Data lines =>

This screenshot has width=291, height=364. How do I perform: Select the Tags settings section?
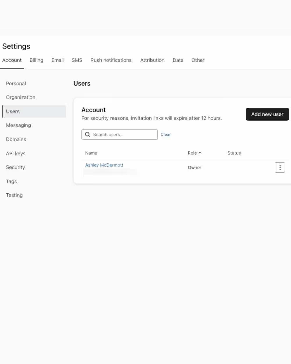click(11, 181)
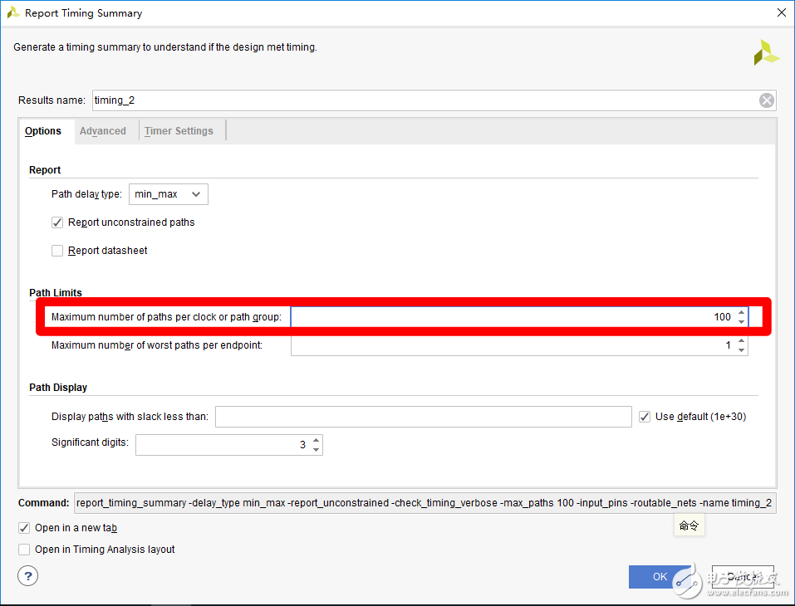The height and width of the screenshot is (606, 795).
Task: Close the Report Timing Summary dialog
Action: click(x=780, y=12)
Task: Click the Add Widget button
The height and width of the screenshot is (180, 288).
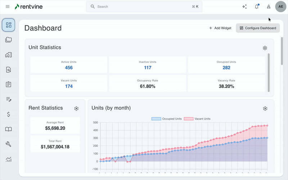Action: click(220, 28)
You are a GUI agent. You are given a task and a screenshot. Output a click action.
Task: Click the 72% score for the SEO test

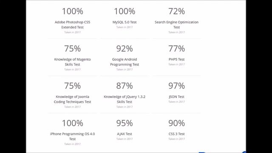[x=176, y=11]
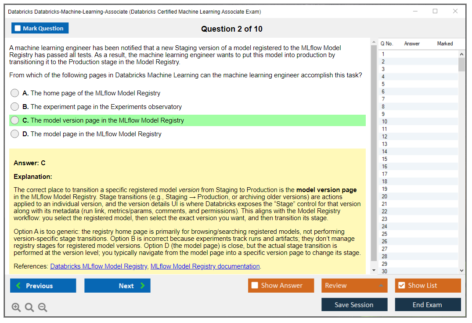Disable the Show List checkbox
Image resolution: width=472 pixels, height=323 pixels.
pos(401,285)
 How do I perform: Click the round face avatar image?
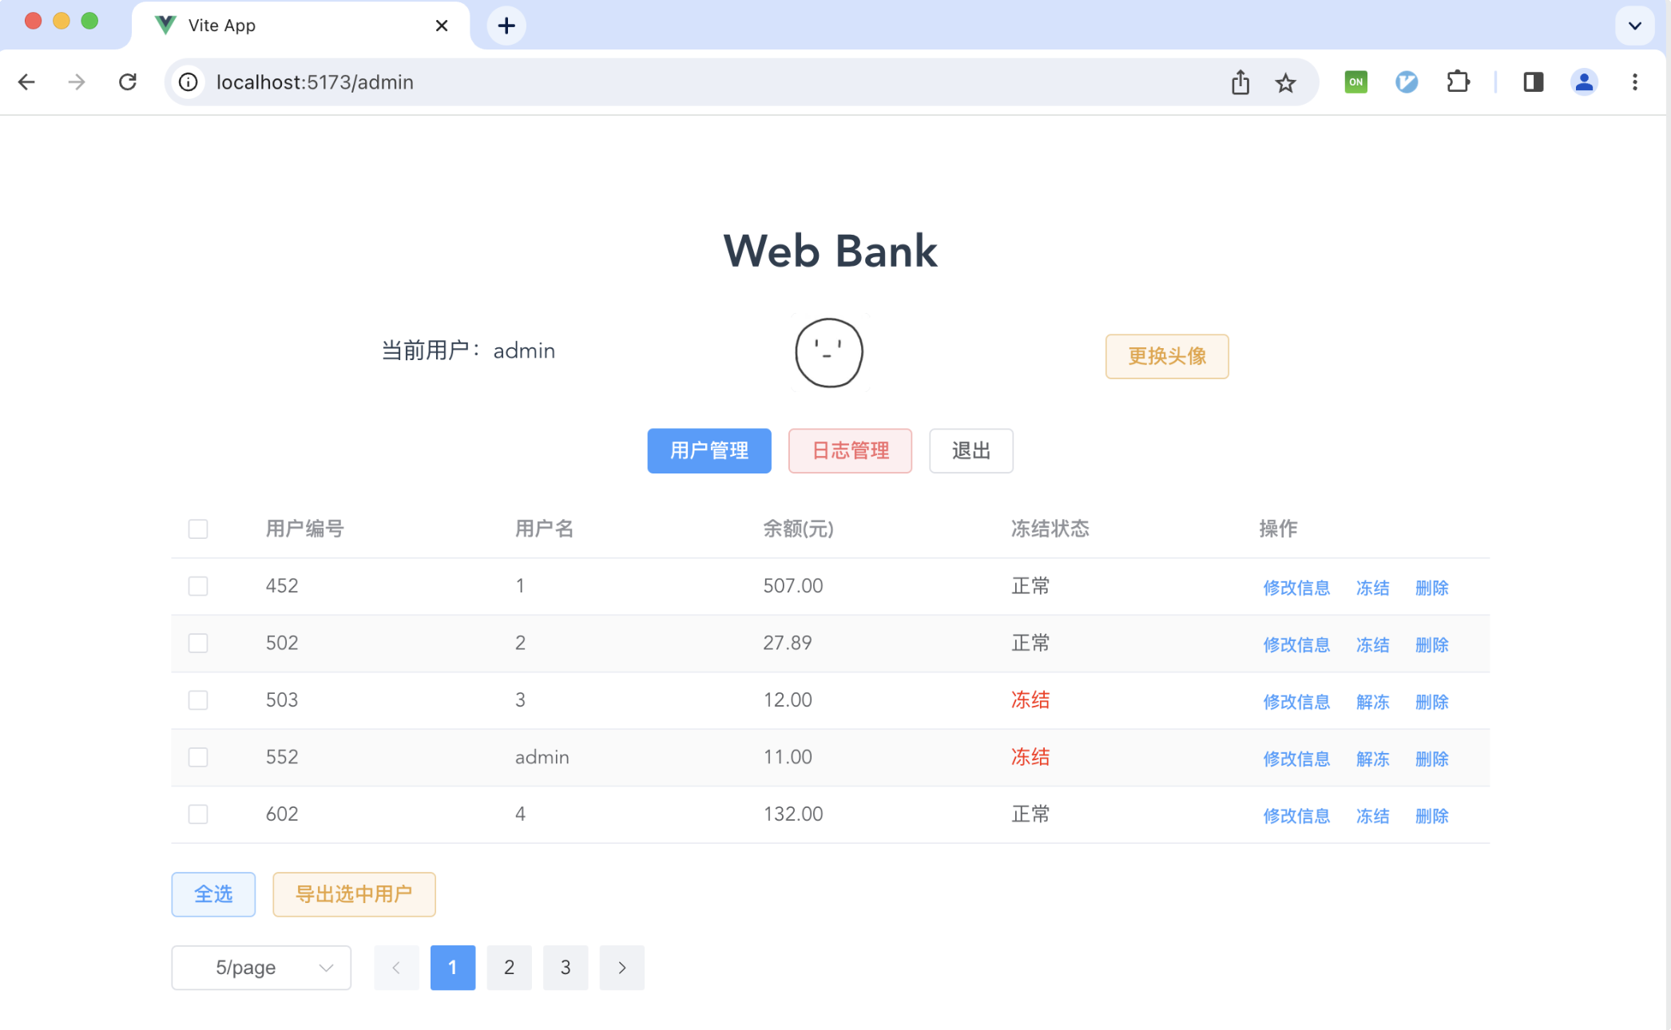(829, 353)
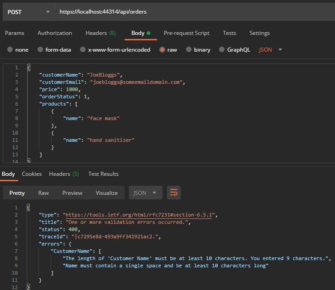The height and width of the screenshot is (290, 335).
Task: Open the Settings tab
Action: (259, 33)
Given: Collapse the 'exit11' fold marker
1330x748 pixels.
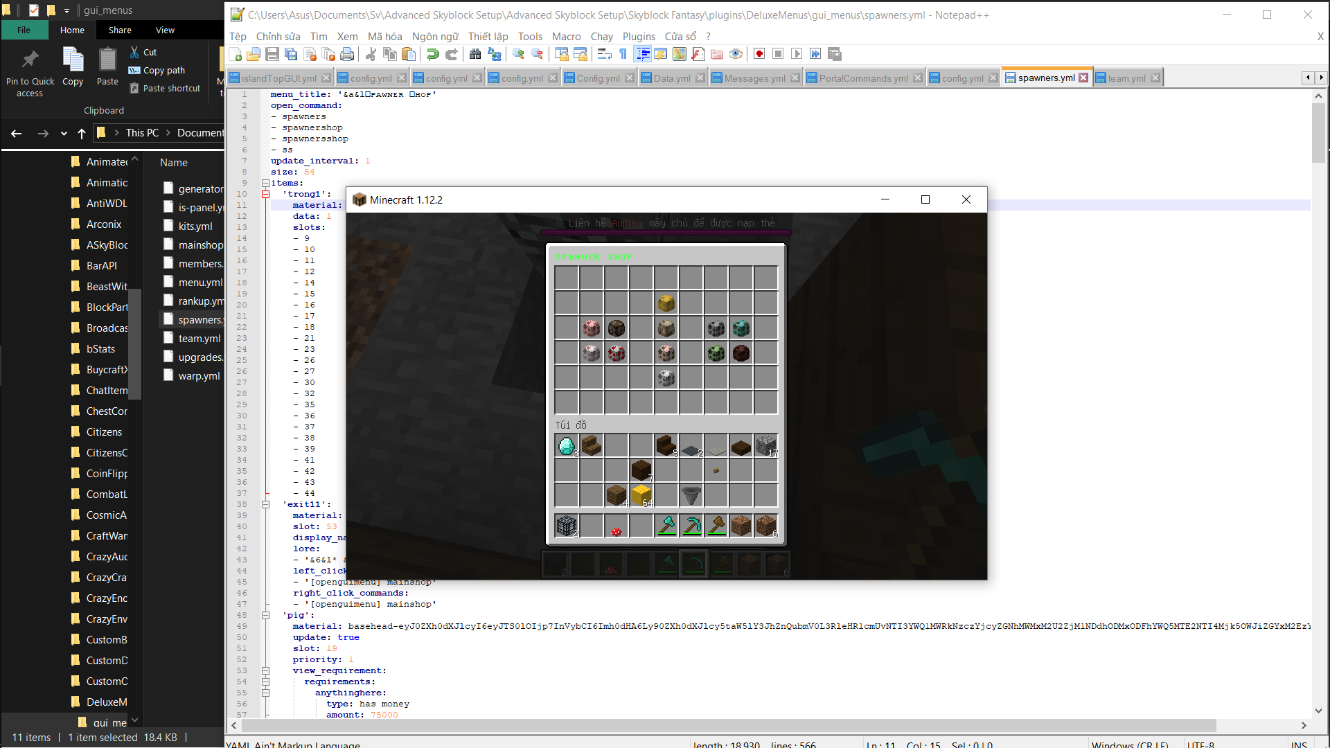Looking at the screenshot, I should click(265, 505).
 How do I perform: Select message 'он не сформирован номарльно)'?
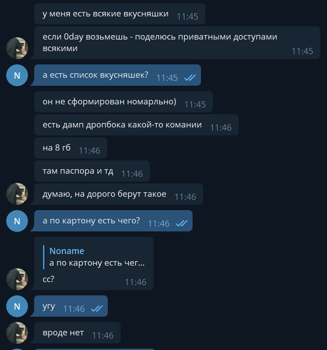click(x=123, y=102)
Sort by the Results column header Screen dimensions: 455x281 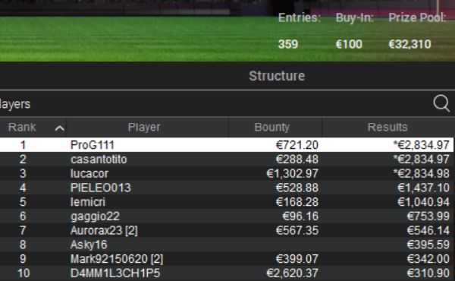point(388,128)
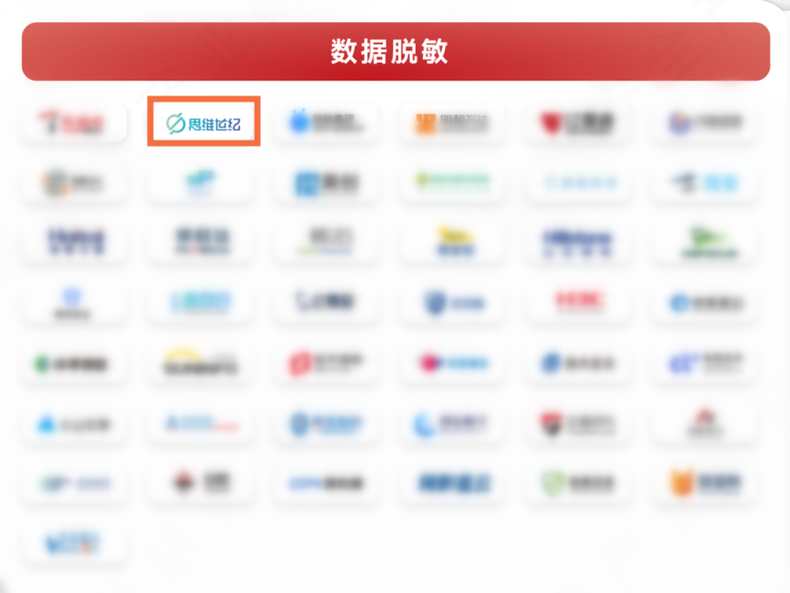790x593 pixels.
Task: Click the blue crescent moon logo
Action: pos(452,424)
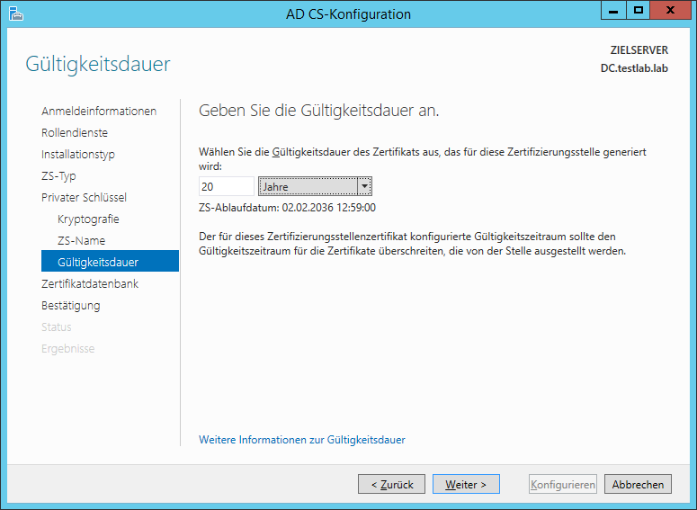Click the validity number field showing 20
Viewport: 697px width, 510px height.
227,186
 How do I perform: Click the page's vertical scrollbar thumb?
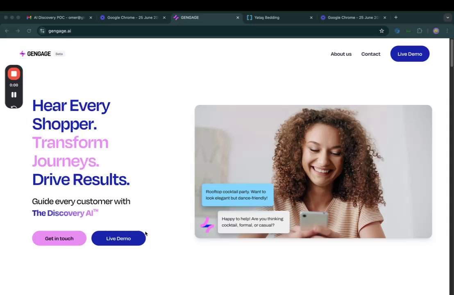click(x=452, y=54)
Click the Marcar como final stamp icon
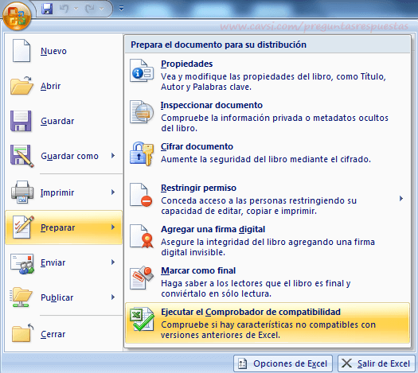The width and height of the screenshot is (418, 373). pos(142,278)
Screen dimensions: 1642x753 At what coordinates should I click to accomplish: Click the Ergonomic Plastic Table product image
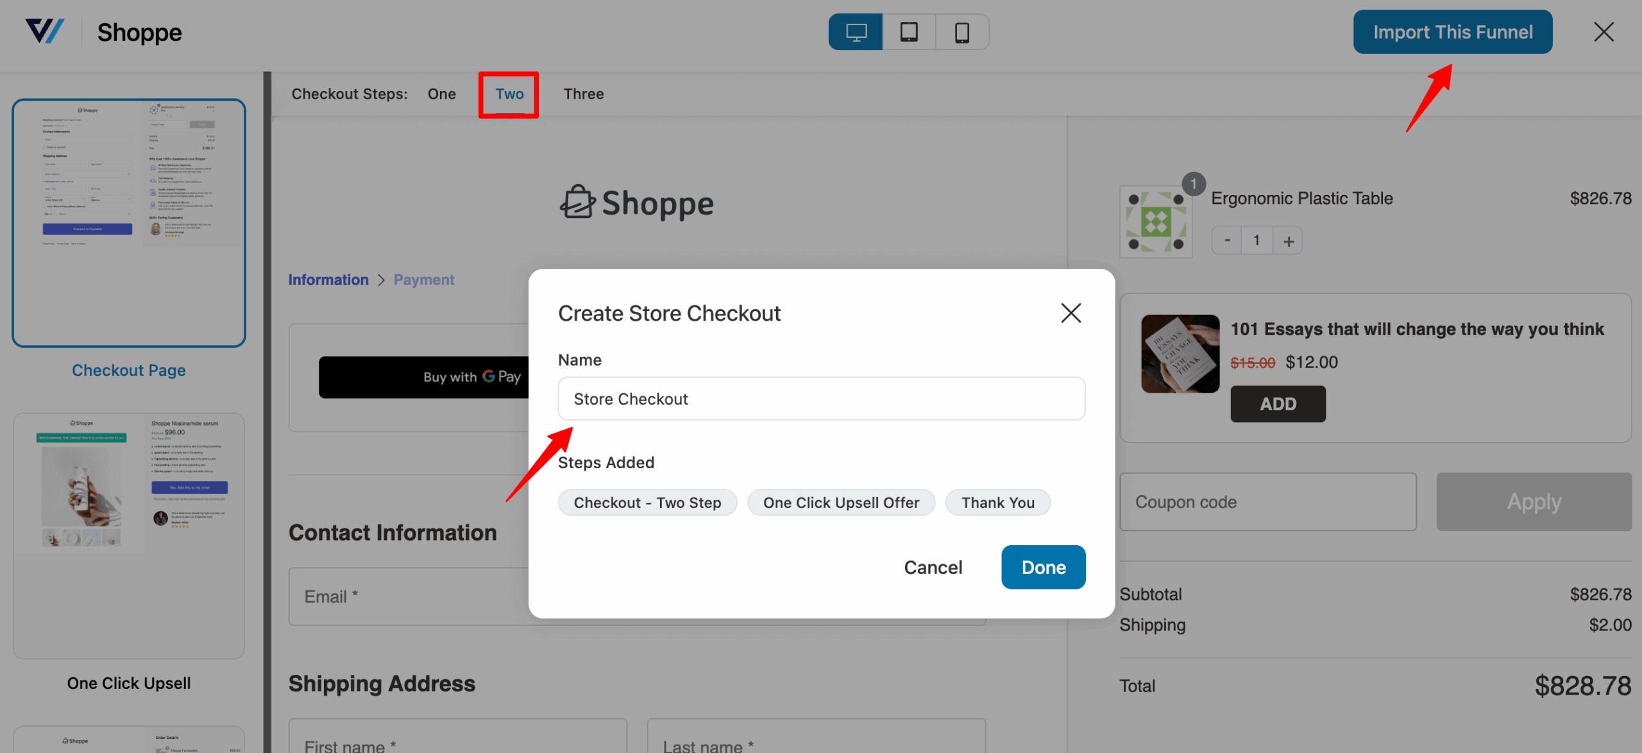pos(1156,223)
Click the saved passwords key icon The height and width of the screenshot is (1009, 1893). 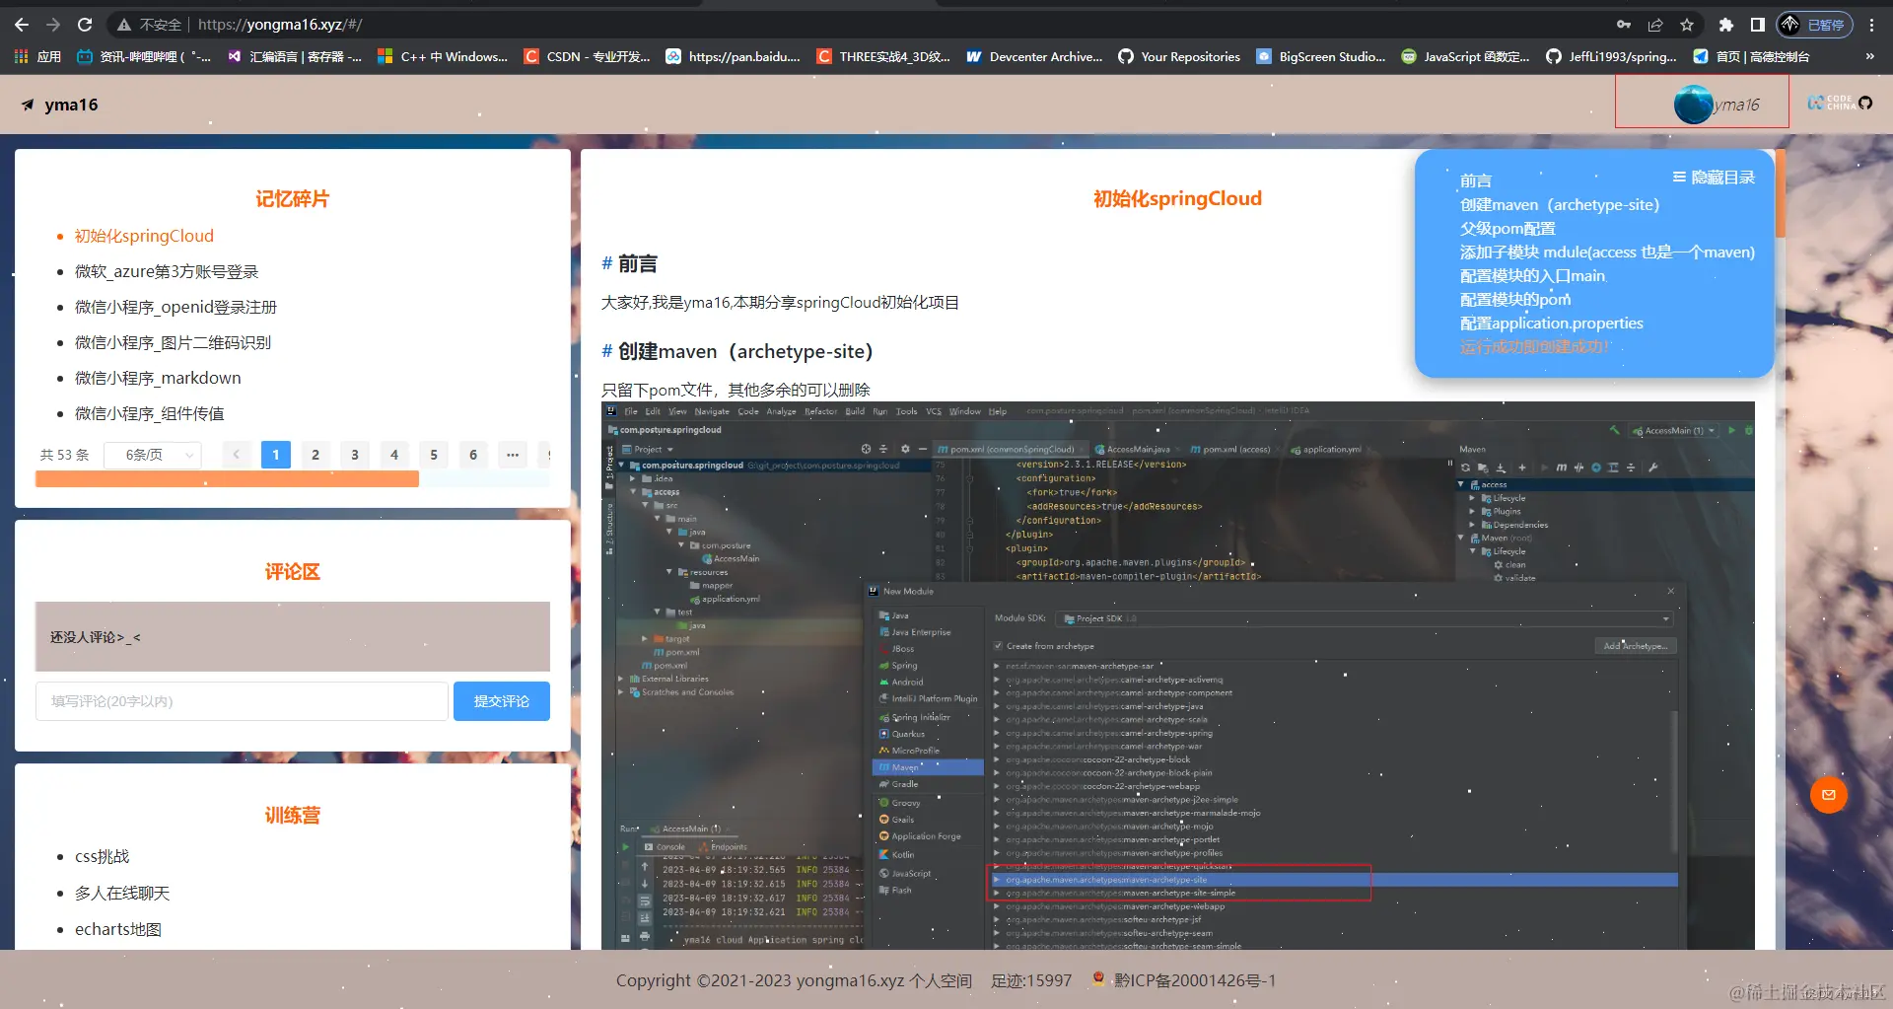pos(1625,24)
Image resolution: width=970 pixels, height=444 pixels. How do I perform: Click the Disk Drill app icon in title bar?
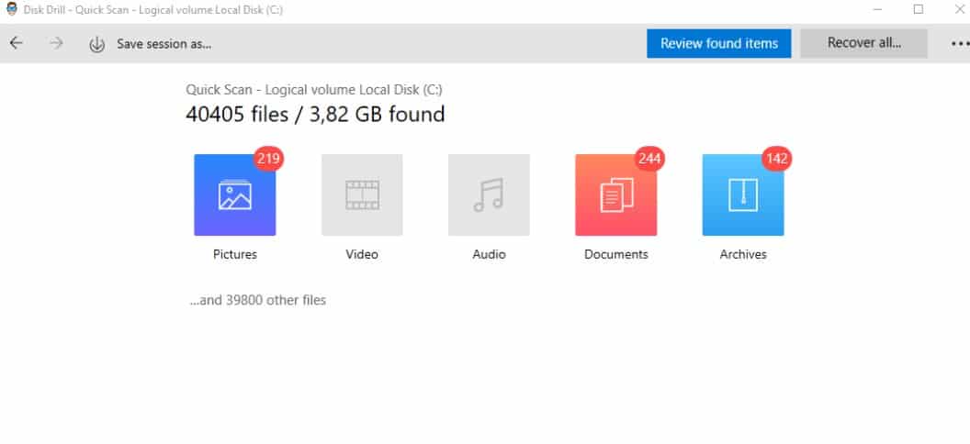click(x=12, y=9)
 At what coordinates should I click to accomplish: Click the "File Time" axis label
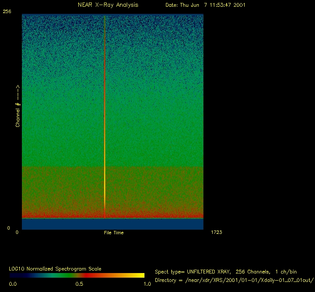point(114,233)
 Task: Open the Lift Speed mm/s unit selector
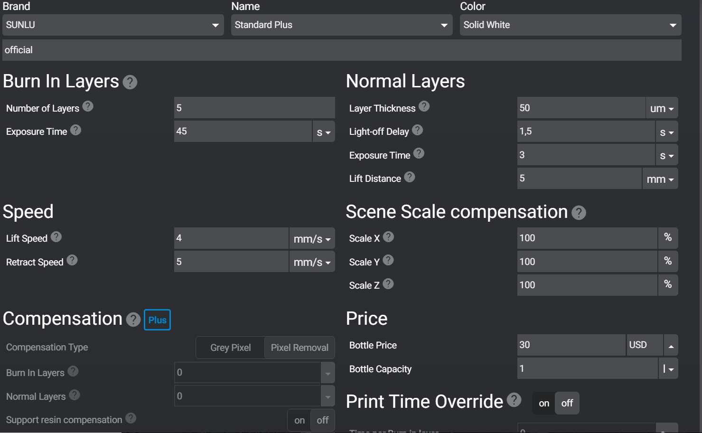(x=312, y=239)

Instructions to follow => Print the lines verbatim, from the first line above up to and including the line with "Looking at the", and leave the pictures out.

Finished answer =>
This screenshot has width=291, height=364. How do I perform: Select the Tags settings section?
click(11, 181)
The height and width of the screenshot is (606, 795).
Task: Close the Report Timing Summary dialog
Action: click(x=780, y=12)
Task: Click the Add Widget button
The height and width of the screenshot is (180, 288).
Action: click(220, 28)
You are a GUI agent. You are given a task and a screenshot. Output a click action.
Task: Click the 72% score for the SEO test

[x=176, y=11]
Disable the Show List checkbox
Image resolution: width=472 pixels, height=323 pixels.
pos(401,285)
 How do I perform: Click the round face avatar image?
(829, 353)
The height and width of the screenshot is (290, 335).
Task: Open the Settings tab
Action: (259, 33)
Given: Collapse the 'exit11' fold marker
1330x748 pixels.
Looking at the screenshot, I should click(265, 505).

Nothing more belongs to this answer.